TO DO
Print the whole listing below again, exactly as given.

···

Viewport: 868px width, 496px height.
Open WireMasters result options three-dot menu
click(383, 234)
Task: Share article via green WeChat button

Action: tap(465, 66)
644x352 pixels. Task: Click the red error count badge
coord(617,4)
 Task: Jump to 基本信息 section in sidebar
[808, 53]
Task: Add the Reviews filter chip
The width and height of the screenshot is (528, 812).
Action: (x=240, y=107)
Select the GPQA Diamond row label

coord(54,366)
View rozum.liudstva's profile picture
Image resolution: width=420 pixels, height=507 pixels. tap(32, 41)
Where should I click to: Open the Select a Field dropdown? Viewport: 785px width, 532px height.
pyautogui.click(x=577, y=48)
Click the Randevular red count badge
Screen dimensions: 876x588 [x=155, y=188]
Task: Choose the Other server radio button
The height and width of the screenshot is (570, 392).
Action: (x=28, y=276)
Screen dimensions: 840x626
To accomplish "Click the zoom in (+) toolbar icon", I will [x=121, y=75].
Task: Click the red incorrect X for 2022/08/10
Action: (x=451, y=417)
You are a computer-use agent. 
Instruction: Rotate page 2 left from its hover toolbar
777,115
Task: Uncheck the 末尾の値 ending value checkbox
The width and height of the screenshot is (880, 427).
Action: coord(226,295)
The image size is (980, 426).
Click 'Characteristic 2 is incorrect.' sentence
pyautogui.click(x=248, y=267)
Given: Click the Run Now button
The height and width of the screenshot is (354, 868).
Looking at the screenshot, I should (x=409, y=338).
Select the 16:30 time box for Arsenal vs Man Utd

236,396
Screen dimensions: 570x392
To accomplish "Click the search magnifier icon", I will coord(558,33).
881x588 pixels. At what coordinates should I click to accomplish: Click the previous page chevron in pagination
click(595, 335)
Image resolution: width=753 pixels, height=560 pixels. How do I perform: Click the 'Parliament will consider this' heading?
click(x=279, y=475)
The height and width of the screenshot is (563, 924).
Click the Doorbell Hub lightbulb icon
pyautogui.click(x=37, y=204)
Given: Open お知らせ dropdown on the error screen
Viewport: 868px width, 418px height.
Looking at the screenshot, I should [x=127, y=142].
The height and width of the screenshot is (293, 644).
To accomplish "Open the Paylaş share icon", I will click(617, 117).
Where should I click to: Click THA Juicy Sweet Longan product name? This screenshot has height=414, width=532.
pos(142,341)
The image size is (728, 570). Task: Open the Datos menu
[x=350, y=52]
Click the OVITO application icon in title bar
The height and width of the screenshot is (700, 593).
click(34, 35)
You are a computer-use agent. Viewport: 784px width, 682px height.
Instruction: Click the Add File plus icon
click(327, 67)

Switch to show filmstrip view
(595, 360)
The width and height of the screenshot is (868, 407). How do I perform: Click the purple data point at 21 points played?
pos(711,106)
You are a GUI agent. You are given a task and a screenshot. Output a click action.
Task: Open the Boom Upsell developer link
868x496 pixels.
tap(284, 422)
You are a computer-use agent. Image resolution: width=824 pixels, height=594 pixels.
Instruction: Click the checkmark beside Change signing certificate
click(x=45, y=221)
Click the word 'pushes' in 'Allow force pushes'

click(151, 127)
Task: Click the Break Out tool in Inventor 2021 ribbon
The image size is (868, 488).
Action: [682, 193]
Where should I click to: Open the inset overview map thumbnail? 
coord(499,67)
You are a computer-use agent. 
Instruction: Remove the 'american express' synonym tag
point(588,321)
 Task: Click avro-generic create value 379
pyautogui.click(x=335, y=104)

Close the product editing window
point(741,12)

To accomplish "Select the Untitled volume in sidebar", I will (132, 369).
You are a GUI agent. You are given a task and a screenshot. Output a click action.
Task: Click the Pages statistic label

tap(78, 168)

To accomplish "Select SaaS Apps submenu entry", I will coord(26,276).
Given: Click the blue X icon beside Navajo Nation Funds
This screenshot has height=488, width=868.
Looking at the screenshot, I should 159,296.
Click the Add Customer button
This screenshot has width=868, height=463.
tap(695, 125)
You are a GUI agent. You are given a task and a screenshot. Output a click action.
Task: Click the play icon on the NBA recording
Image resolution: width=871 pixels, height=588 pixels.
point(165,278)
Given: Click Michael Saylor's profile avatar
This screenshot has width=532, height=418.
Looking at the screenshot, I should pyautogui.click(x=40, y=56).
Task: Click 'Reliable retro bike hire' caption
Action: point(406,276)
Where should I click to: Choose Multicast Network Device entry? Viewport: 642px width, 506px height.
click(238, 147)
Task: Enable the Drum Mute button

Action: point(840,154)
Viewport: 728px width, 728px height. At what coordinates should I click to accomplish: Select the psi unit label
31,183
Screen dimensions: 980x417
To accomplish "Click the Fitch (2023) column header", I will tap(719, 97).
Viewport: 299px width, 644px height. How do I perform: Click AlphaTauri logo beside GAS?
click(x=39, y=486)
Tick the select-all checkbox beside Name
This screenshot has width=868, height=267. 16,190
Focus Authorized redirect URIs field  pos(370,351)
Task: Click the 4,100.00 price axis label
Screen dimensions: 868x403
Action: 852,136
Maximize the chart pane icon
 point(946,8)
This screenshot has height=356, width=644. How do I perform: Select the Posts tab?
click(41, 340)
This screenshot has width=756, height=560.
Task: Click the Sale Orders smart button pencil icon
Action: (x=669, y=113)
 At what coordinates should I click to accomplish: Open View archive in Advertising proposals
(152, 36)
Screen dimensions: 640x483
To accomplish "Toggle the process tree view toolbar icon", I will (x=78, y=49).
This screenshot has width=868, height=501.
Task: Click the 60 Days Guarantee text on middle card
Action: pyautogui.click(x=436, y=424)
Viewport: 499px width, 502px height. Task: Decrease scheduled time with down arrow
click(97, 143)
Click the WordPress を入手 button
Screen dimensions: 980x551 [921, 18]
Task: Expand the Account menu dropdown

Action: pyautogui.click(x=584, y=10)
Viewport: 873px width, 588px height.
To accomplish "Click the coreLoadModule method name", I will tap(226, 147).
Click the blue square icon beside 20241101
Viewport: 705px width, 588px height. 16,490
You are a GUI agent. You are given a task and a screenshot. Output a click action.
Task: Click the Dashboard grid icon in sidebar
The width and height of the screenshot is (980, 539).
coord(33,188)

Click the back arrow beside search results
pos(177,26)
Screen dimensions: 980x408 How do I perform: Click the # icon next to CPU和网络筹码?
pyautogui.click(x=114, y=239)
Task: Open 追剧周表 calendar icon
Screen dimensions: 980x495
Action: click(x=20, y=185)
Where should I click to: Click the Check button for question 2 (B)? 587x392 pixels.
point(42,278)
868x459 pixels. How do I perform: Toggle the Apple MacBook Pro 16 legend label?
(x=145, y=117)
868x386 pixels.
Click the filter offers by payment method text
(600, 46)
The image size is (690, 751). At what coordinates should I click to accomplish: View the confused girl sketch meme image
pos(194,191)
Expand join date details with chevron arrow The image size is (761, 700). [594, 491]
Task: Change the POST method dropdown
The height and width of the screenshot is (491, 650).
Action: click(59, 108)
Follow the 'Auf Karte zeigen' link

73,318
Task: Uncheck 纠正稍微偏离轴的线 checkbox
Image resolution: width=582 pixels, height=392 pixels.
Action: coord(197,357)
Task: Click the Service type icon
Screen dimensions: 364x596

···

ANSWER BOX
Viewport: 868px width, 496px height.
Open WireMasters result options three-dot menu
click(383, 234)
Task: Share article via green WeChat button

Action: tap(465, 66)
644x352 pixels. Task: Click the red error count badge
coord(617,4)
 Task: Jump to 基本信息 section in sidebar
[808, 53]
Task: Add the Reviews filter chip
The width and height of the screenshot is (528, 812).
Action: (x=240, y=107)
Select the GPQA Diamond row label

coord(54,366)
View rozum.liudstva's profile picture
Image resolution: width=420 pixels, height=507 pixels. tap(32, 41)
Where should I click to: Open the Select a Field dropdown? Viewport: 785px width, 532px height.
pyautogui.click(x=577, y=48)
Click the Randevular red count badge
Screen dimensions: 876x588 [x=155, y=188]
Task: Choose the Other server radio button
The height and width of the screenshot is (570, 392).
Action: (x=28, y=276)
Screen dimensions: 840x626
To accomplish "Click the zoom in (+) toolbar icon", I will [x=121, y=75].
Task: Click the red incorrect X for 2022/08/10
Action: (x=451, y=417)
You are a computer-use agent. 
Instruction: Rotate page 2 left from its hover toolbar
777,115
Task: Uncheck the 末尾の値 ending value checkbox
The width and height of the screenshot is (880, 427).
Action: coord(226,295)
The image size is (980, 426).
Click 'Characteristic 2 is incorrect.' sentence
pyautogui.click(x=248, y=267)
Given: Click the Run Now button
The height and width of the screenshot is (354, 868).
Looking at the screenshot, I should (x=409, y=338).
Select the 16:30 time box for Arsenal vs Man Utd

236,396
Screen dimensions: 570x392
To accomplish "Click the search magnifier icon", I will coord(558,33).
881x588 pixels. At what coordinates should I click to accomplish: Click the previous page chevron in pagination
click(595, 335)
Image resolution: width=753 pixels, height=560 pixels. How do I perform: Click the 'Parliament will consider this' heading?
click(x=279, y=475)
The height and width of the screenshot is (563, 924).
Click the Doorbell Hub lightbulb icon
pyautogui.click(x=37, y=204)
Given: Open お知らせ dropdown on the error screen
Viewport: 868px width, 418px height.
Looking at the screenshot, I should [x=127, y=142].
The height and width of the screenshot is (293, 644).
To accomplish "Open the Paylaş share icon", I will click(617, 117).
Where should I click to: Click THA Juicy Sweet Longan product name? This screenshot has height=414, width=532.
pos(142,341)
The image size is (728, 570). Task: Open the Datos menu
[x=350, y=52]
Click the OVITO application icon in title bar
The height and width of the screenshot is (700, 593).
click(34, 35)
You are a computer-use agent. Viewport: 784px width, 682px height.
Instruction: Click the Add File plus icon
click(327, 67)

Switch to show filmstrip view
(595, 360)
The width and height of the screenshot is (868, 407). How do I perform: Click the purple data point at 21 points played?
pos(711,106)
You are a GUI agent. You are given a task and a screenshot. Output a click action.
Task: Open the Boom Upsell developer link
868x496 pixels.
tap(284, 422)
You are a computer-use agent. Image resolution: width=824 pixels, height=594 pixels.
Instruction: Click the checkmark beside Change signing certificate
click(x=45, y=221)
Click the word 'pushes' in 'Allow force pushes'

click(151, 127)
Task: Click the Break Out tool in Inventor 2021 ribbon
The image size is (868, 488).
Action: [682, 193]
Where should I click to: Open the inset overview map thumbnail? 
coord(499,67)
You are a computer-use agent. 
Instruction: Remove the 'american express' synonym tag
point(588,321)
 Task: Click avro-generic create value 379
pyautogui.click(x=335, y=104)

Close the product editing window
point(741,12)

To accomplish "Select the Untitled volume in sidebar", I will (132, 369).
You are a GUI agent. You are given a task and a screenshot. Output a click action.
Task: Click the Pages statistic label

tap(78, 168)

To accomplish "Select SaaS Apps submenu entry", I will coord(26,276).
Given: Click the blue X icon beside Navajo Nation Funds
This screenshot has height=488, width=868.
Looking at the screenshot, I should 159,296.
Click the Add Customer button
This screenshot has width=868, height=463.
tap(695, 125)
You are a GUI agent. You are given a task and a screenshot. Output a click action.
Task: Click the play icon on the NBA recording
Image resolution: width=871 pixels, height=588 pixels.
point(165,278)
Given: Click Michael Saylor's profile avatar
This screenshot has width=532, height=418.
Looking at the screenshot, I should pyautogui.click(x=40, y=56).
Task: Click 'Reliable retro bike hire' caption
Action: point(406,276)
Where should I click to: Choose Multicast Network Device entry? Viewport: 642px width, 506px height.
click(238, 147)
Task: Enable the Drum Mute button

Action: point(840,154)
Viewport: 728px width, 728px height. At what coordinates should I click to accomplish: Select the psi unit label
31,183
Screen dimensions: 980x417
To accomplish "Click the Fitch (2023) column header", I will tap(719, 97).
Viewport: 299px width, 644px height. How do I perform: Click AlphaTauri logo beside GAS?
click(x=39, y=486)
Tick the select-all checkbox beside Name
This screenshot has width=868, height=267. 16,190
Focus Authorized redirect URIs field  pos(370,351)
Task: Click the 4,100.00 price axis label
Screen dimensions: 868x403
Action: 852,136
Maximize the chart pane icon
 point(946,8)
This screenshot has height=356, width=644. How do I perform: Select the Posts tab?
click(41, 340)
This screenshot has width=756, height=560.
Task: Click the Sale Orders smart button pencil icon
Action: (x=669, y=113)
 At what coordinates should I click to accomplish: Open View archive in Advertising proposals
(152, 36)
Screen dimensions: 640x483
To accomplish "Toggle the process tree view toolbar icon", I will (x=78, y=49).
This screenshot has width=868, height=501.
Task: Click the 60 Days Guarantee text on middle card
Action: pyautogui.click(x=436, y=424)
Viewport: 499px width, 502px height. Task: Decrease scheduled time with down arrow
click(97, 143)
Click the WordPress を入手 button
Screen dimensions: 980x551 [921, 18]
Task: Expand the Account menu dropdown

Action: pyautogui.click(x=584, y=10)
Viewport: 873px width, 588px height.
To accomplish "Click the coreLoadModule method name", I will tap(226, 147).
Click the blue square icon beside 20241101
Viewport: 705px width, 588px height. 16,490
You are a GUI agent. You are given a task and a screenshot. Output a click action.
Task: Click the Dashboard grid icon in sidebar
The width and height of the screenshot is (980, 539).
coord(33,188)

Click the back arrow beside search results
pos(177,26)
Screen dimensions: 980x408 How do I perform: Click the # icon next to CPU和网络筹码?
pyautogui.click(x=114, y=239)
Task: Open 追剧周表 calendar icon
Screen dimensions: 980x495
Action: click(x=20, y=185)
Where should I click to: Click the Check button for question 2 (B)? 587x392 pixels.
point(42,278)
868x459 pixels. How do I perform: Toggle the Apple MacBook Pro 16 legend label?
(x=145, y=117)
868x386 pixels.
Click the filter offers by payment method text
(600, 46)
The image size is (690, 751). At what coordinates should I click to accomplish: View the confused girl sketch meme image
pos(194,191)
Expand join date details with chevron arrow The image size is (761, 700). [594, 491]
Task: Change the POST method dropdown
The height and width of the screenshot is (491, 650).
Action: click(59, 108)
Follow the 'Auf Karte zeigen' link

73,318
Task: Uncheck 纠正稍微偏离轴的线 checkbox
Image resolution: width=582 pixels, height=392 pixels.
Action: coord(197,357)
Task: Click the Service type icon
Screen dimensions: 364x596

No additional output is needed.